“Our job. . . was to constantly ‘push the envelope’” in Bulgaria during the closing days of the Cold War. And push it the author did, to the point of almost being PNG’ed out of the country. But a decade later? How the setting had changed! — Ed.
by David Bradberry
“Let’s go,” said the U. S. air attaché to Bulgaria, my superior currently riding in the passenger seat on this mission. We both knew that this road on the outskirts of Sofia, Bulgaria, usually had a sign prohibiting our entry. On this January day in 1988 it was gone. Now, I admit that the line made by a snowplow during the previous night’s heavy snow seemed to have strayed past the edge of the pavement and gone over the place where the sign once stood; but we were at war, albeit a Cold War, but war nonetheless.
Warsaw Pact Bulgaria in the late 1980s was an interesting place. Assigned as an assistant army attaché, I arrived as a young twenty-seven year old sergeant in the U. S. Army in 1986. I earned the rank of staff sergeant shortly after my arrival in Sofia. My training in Washington, DC, lasted over fifteen months. This training included Bulgarian language at the Department of State’s Foreign Service Institute and operational training at the Defense Intelligence College, Defense Intelligence Agency (DIA). All during the training, we were told that persona nongrata (PNG) status was something to avoid.
According to the Geneva Convention and other diplomatic protocols, the worst thing a country to can do to one of its hosted diplomats, if a diplomat does something the host country does not like, is to declare him or her persona nongrata and kick the individual out of the country. During the Cold War, this usually resulted in retaliatory PNG’s of the other country’s diplomats of equal standing, which then often resulted in more retaliatory PNG’s. This expulsion activity continued until one country called “uncle,” and decided it had more to lose than gain with the ever-expanding PNG cycle. It cost a considerable amount to train diplomatic personnel. Even I, relatively low on the diplomatic list (if I was not last I had a good view of last place), with my six months of language training and nine months of operational training would have been a costly PNG. My mission superior, the U. S. air attaché to Bulgaria, if PNG’ed, would have been even more costly.
Our job, however, was to constantly “push the envelope” and to put pressure on the other side as we overtly gathered intelligence. Every war has casualties and in the Cold War accomplishing your mission sometimes resulted in a PNG—a casualty of resources. Today, the sign was gone. It was like a free pass. We had plausible denial. “Let’s go!” We proceeded down a road we had never traveled before. We knew what was at the end of the road, a Bulgarian army command and control facility built inside of a mountain many years before as a refuge for the Bulgarian leadership in the event of a nuclear exchange — should the Cold War become hot. While the late 1980s threat of nuclear exchange was much, much lower than in it was ten or twenty years before, this facility still remained as a very sensitive site and was the reason the Bulgarians maintained the round white sign with a red border, signifying prohibited entry, on the road at least a mile from the site entrance.

▸ DIRECTIONS
1 > According to the Cold War Bulgaria memoir, how long did the author's training in Washington, DC, last?
2 > Continue the memoir about Cold War Bulgaria from where it stops.

▸ DATASET EXCERPT
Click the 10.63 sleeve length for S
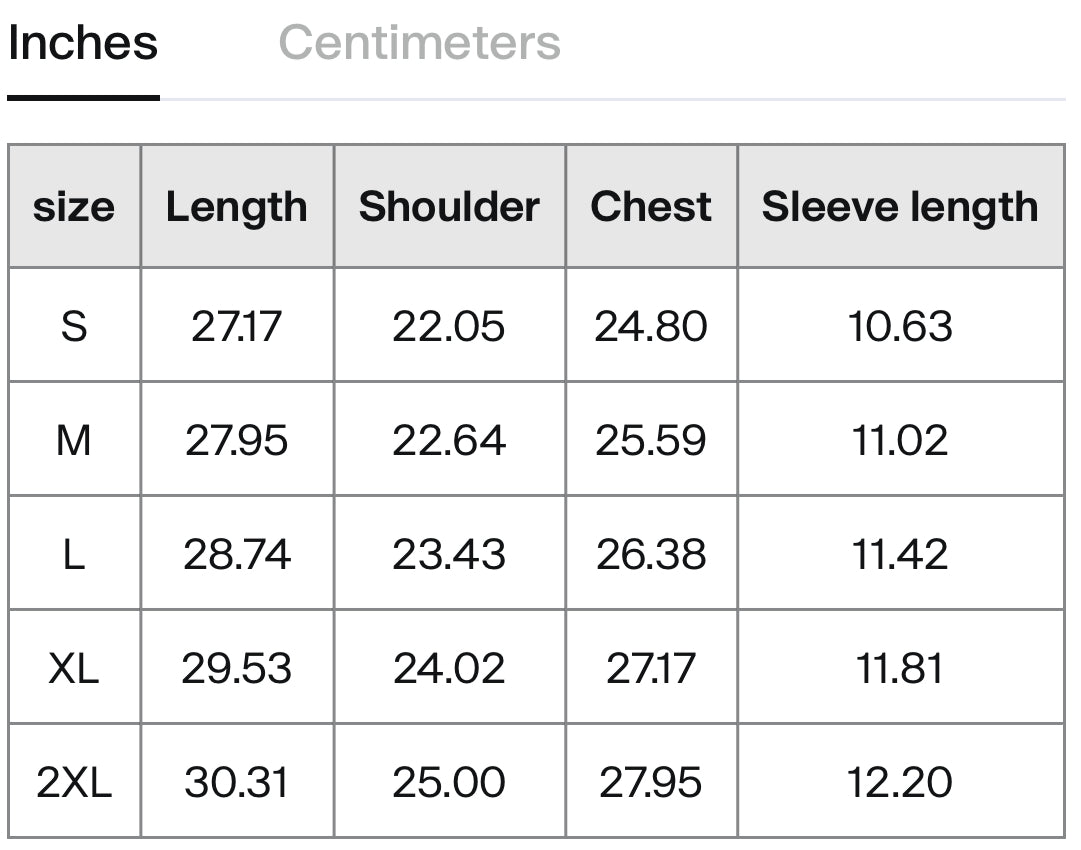 point(900,326)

▸ ANSWERS IN ORDER
1 > Over fifteen months.

2 >
Thanks to providence, or an incompetent snowplow driver, we proceeded up the snowy, signless, road with our four-wheel drive OD green Nissan patrol vehicle. We went up the road approximately half a mile when we spotted the guarded gate. Unfortunately, they spotted us at the same time. Unfortunately, while we drove a patrol vehicle that was very similar to a Bulgarian army utility vehicle, we had a red license plate on the front and rear that by its number, DT-02xx, identified us as U. S. diplomats. A young Bulgarian army captain ran down the snowy road from the gate as we tried to turn around and leave. Given the snowy conditions, we were unable to maneuver our departure as the (incompetent) snowplow driver had only removed about one lane of snow, making a three-point turn very difficult.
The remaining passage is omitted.